1. Expert Q&A: Living well as a carer - Thurs 29 August, 3-4pm

    As a carer for a person living with dementia, the needs of the person you care for will often come before your own. You may experience a range of difficult emotions and you may not have the time to do all the things you need to do. Caring can have a big impact on both your mental and physical health, as well as your overall wellbeing.

    Angelo, our Knowledge Officer (Wellbeing) is our expert on this topic. He will be here to answer your questions on Thursday 29 August between 3-4pm.

    You can either post questions >here< or email them to us at talkingpoint@alzheimers.org.uk and we'll answer as many as we can on the day.

I'm In meltdown - words of advice please?

Discussion in 'I care for a person with dementia' started by Worrywart 2, Jul 12, 2015.

  1. Worrywart 2

    Worrywart 2 Registered User

    Jul 7, 2015
    39
    My mother had brain haemorhage 3 years ago.

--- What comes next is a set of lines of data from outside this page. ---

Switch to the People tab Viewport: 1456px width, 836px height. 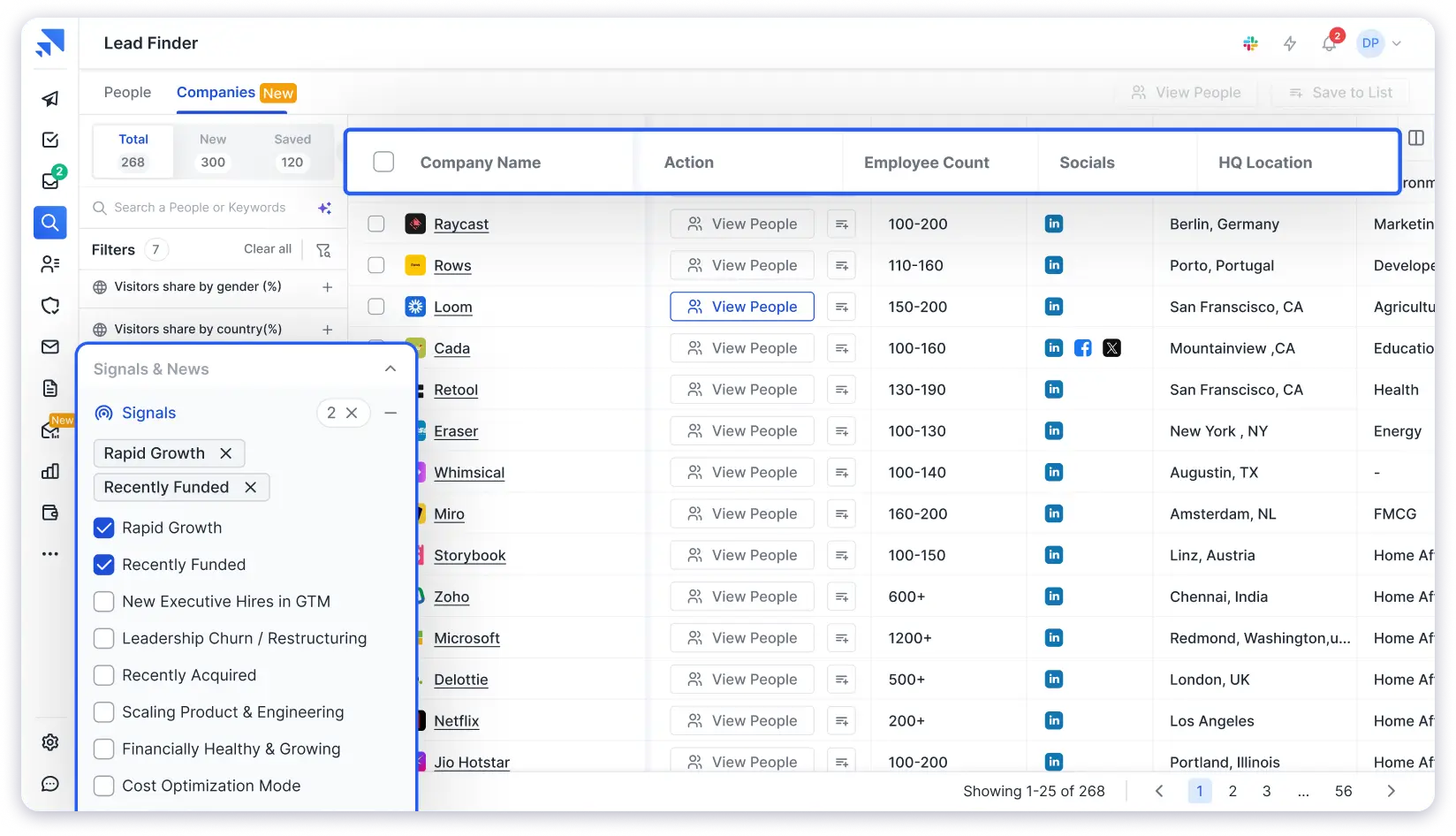127,92
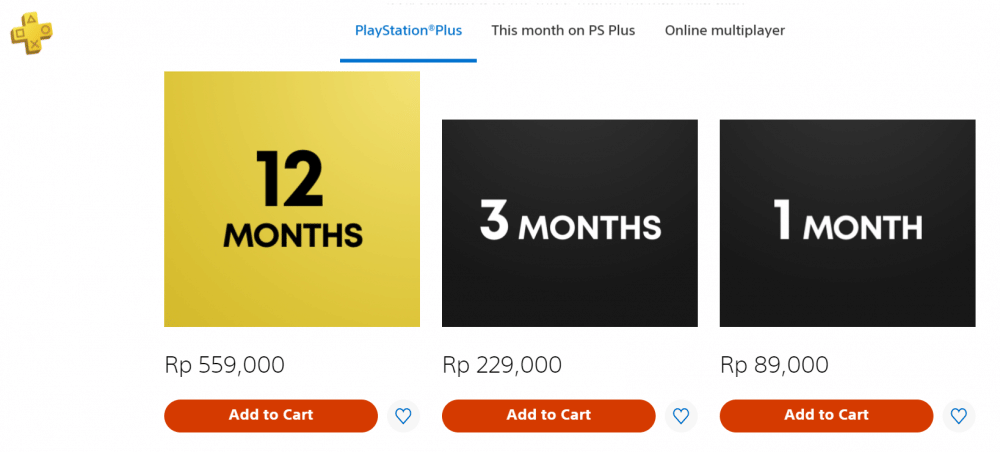Add the Rp 559,000 plan to cart
Viewport: 1000px width, 452px height.
click(x=271, y=415)
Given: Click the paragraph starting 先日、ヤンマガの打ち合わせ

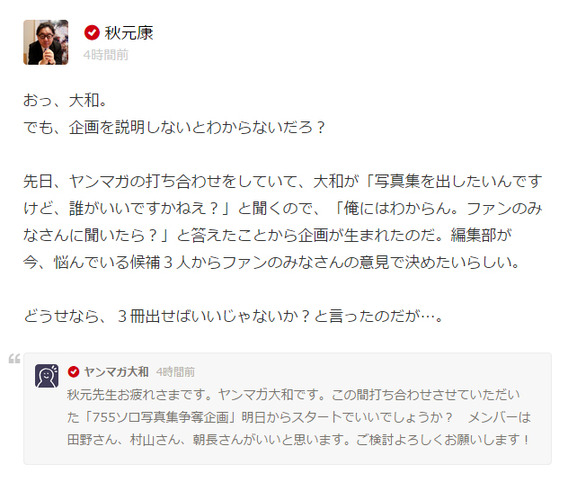Looking at the screenshot, I should click(283, 221).
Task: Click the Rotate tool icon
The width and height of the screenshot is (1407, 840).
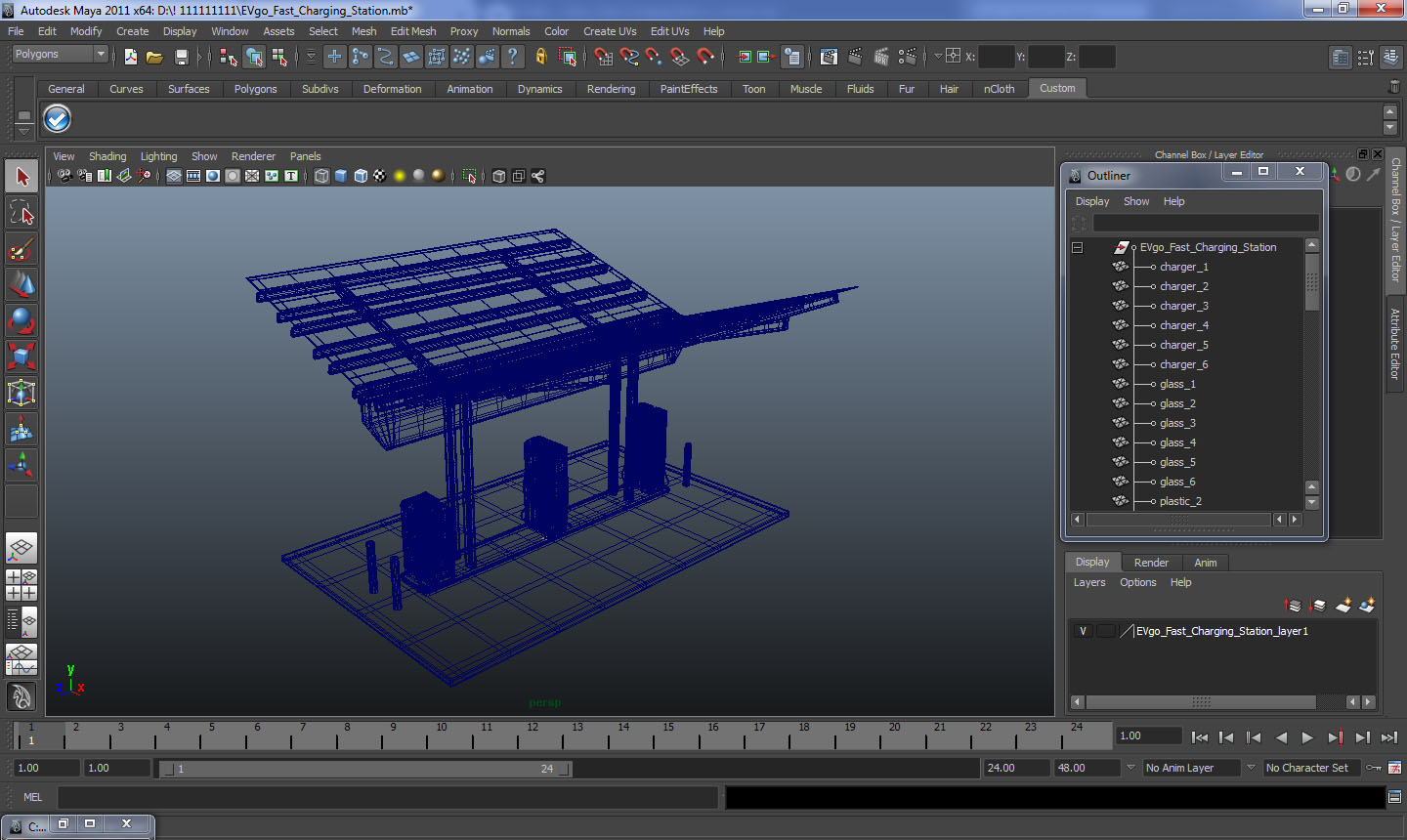Action: tap(21, 320)
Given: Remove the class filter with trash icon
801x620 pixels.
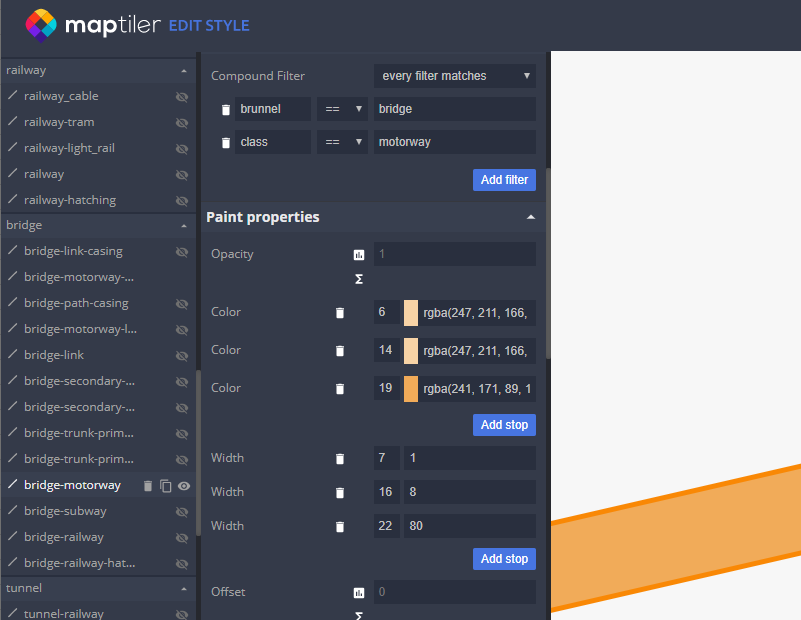Looking at the screenshot, I should [226, 143].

She was in hospital for 9 months and then came home with carers. As the eldest daughter it all falls on my shoulders. I have overseen everything since her coming home and it's not easy, as you all know. In January i had operation that went wrong ( long story ) and even though they saved my life, I now have ongoing problems. 6 weeks ago mother started bizarre behaviour like packing everything, leqving house on Zimmer frame to fetch children from school ( in her mind she is sometimes 35 ). Set fire to bits of paper, and generally deteriorated. We are told she has vascular dementia following the brain haemorrhage. She has very recently been out on mimantene sp?
    10 days ago she was hospitalised as doctor wanted to check her decline wasn't medical. Ct scan showed no new bleeds and medically she is ok. Since being in hospital she has continued with her rituals ie packing etc but has become very aggressive and very agitated. Visiting is a nightmare as it makes her worse as she think we are bringing her home. It seems likely she will not be coming home as they feel she is unsafe. I worry that she is like this because she is in hospital and feel any mental capacity assessment will not show the true picture. Admittedly she has deteriorated but is now much worse.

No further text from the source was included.